People often overlook job requirements and apply anyway. Filter out the unqualified ones by sending out a short email that asks a few basic questions, such as:
- How long have you worked as a dental assistant?
- What year did you get certified by the Dental Assisting National Body (DANB)?
- Are you available to work on weekends?
This way, they cannot ignore your questions. If you're worried that your applicants may not be responsive to an email, you may want to try delegating someone to make short phone calls to ask these questions.
If you want to verify that the candidate has been certified by the DANB, go to their website and search their social security number in the database.
Conduct background checks.
Once you've narrowed your candidate pool, you'll need to conduct background checks to verify their employment history, application details, criminal record, and more.
Conduct phone interviews.
In-person interviews take up a lot of time for everyone involved. You can schedule short phone interviews and quickly learn which candidates are the best to continue investing your time in.
During these interviews, review the screening questions to see if their answers are consistent, check that their expectations for salary and benefits line up with yours, and find out why they no longer are at their previous job.
- What brought you to the field of dentistry?
- Why did you leave your last dental assistant job?
- What do you expect for salary and benefits?
- What days are you available to work?
- When would you be able to start?
- What made you interested in this job?
Use this step as an opportunity to identify red flags. If they left their previous job because of issues that you know will be present at the position you're offering, for example, having to work weekends, the candidate won't be a good fit. The same if they want a salary that's outside your range, or they cannot work during your business hours.
For candidates that meet your standards at this point, be sure to review the highlights of taking the job, and see if there are any other questions they have. Remember to keep selling the job, as they may be entertaining other offers.
Pay attention to why they're interested in the job, and reiterate particulars of it they're most attracted to.
Conduct an in-person interview.
At this point, you've got most of what you need to know if a candidate is a right fit for your practice, but an in-person interview will give you insight into how you'd work with them if they are reliable, and how they'll fit in with the rest of your staff.
More importantly, it's a chance to continue selling them the job. Introduce them to co-workers, show them around, review the reasons they want to take the job, and discuss the benefits you offer.
Your questions should gauge their experience with different procedures and administrative tasks while probing their ability to show compassion and attitude towards patient care.

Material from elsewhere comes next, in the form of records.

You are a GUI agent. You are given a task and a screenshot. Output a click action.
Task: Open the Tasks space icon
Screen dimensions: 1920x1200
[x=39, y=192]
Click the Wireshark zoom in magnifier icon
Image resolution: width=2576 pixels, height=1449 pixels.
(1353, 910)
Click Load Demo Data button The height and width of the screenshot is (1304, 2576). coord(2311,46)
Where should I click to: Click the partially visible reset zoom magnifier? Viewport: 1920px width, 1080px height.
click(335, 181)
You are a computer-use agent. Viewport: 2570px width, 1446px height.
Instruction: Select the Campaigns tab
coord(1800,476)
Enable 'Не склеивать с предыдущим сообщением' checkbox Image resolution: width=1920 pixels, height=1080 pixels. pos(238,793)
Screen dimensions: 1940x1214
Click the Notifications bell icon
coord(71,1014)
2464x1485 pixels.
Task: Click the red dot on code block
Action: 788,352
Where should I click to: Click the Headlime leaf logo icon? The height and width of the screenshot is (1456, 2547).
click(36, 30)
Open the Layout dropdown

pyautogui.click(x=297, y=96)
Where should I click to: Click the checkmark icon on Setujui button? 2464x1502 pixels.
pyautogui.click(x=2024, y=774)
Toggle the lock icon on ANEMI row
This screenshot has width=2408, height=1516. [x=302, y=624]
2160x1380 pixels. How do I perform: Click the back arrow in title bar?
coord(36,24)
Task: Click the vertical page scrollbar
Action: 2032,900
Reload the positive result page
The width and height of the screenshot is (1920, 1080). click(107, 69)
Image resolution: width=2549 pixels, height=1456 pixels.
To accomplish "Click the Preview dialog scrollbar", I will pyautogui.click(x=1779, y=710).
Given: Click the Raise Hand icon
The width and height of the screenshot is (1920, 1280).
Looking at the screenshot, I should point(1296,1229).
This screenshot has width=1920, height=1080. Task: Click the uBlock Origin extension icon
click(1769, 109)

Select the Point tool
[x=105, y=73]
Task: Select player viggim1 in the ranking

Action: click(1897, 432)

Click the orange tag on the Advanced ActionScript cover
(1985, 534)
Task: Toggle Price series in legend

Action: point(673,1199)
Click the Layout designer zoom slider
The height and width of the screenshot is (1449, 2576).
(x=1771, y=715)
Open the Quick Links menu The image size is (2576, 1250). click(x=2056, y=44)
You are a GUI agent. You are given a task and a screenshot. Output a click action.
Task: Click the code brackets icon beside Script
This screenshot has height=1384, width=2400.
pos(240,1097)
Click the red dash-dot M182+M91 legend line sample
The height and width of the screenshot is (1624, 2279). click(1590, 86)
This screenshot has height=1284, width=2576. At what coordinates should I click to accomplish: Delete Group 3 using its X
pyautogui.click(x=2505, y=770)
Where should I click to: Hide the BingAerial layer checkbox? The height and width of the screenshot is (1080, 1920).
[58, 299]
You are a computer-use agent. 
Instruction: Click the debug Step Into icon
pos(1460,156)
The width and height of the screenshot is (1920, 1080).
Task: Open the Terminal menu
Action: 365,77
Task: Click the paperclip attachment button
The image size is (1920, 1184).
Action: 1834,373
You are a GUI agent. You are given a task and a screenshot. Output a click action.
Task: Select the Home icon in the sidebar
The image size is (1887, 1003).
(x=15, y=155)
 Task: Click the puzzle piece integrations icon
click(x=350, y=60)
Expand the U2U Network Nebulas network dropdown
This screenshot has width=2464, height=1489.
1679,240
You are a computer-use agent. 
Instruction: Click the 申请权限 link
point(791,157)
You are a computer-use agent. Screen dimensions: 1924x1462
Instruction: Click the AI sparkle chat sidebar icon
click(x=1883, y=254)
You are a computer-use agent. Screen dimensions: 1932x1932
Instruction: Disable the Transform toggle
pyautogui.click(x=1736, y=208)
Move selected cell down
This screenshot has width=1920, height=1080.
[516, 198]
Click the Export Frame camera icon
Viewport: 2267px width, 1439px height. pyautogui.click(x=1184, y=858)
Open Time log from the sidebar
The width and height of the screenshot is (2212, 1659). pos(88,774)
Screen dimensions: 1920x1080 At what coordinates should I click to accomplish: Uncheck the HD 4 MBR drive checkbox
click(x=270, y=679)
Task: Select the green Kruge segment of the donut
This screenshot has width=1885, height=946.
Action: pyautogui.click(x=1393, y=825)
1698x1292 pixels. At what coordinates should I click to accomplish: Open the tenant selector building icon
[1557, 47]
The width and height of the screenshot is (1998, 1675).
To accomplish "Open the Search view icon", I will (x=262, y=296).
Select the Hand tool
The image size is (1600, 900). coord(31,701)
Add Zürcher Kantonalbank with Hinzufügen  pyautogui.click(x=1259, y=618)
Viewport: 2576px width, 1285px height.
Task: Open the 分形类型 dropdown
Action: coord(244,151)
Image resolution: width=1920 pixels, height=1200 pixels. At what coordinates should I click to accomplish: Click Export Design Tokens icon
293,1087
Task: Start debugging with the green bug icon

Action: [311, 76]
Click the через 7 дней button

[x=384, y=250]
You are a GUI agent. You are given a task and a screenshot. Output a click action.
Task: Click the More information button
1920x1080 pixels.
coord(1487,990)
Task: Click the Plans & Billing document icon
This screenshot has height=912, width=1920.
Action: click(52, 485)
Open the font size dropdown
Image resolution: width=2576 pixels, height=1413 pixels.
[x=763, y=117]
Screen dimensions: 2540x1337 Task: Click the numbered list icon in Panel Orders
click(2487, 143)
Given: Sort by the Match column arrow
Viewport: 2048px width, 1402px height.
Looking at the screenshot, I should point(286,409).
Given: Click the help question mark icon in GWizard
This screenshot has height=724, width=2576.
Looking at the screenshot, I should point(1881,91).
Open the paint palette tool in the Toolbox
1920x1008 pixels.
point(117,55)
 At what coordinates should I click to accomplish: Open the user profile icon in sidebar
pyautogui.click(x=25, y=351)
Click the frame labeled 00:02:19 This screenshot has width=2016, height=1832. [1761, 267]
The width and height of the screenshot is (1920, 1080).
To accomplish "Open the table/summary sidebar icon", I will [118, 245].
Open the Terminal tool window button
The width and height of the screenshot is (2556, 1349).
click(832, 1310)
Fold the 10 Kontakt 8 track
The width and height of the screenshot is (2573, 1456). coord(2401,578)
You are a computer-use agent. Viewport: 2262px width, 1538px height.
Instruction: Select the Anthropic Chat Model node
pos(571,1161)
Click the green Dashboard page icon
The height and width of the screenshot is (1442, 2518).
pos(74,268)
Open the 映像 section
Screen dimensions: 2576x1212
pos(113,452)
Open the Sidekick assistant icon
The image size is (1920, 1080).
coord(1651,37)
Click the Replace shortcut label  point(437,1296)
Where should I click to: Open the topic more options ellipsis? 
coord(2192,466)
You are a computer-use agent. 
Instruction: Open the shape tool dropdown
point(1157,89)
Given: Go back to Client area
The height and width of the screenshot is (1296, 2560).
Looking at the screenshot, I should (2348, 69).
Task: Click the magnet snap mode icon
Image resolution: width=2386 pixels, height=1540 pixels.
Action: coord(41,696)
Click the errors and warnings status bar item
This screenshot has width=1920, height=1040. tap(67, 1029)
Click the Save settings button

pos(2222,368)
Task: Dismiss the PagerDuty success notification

Hire a new dental assistant.
Make an offer.
You've figured out how to source a dental assistant that fits your practice, so you'll want to make them an offer fairly quickly, to take them off the job market before another company finds them. This is often best done in an informal call first, followed by a letter or email that provides the job description, as well as salary and benefit information.
Onbaord your new dental assistant.
Onboarding is a key final step in the hiring process that is not to be overlooked. Make a good first impression and get new hire up and running fast by having a detailed and organized onboarding process.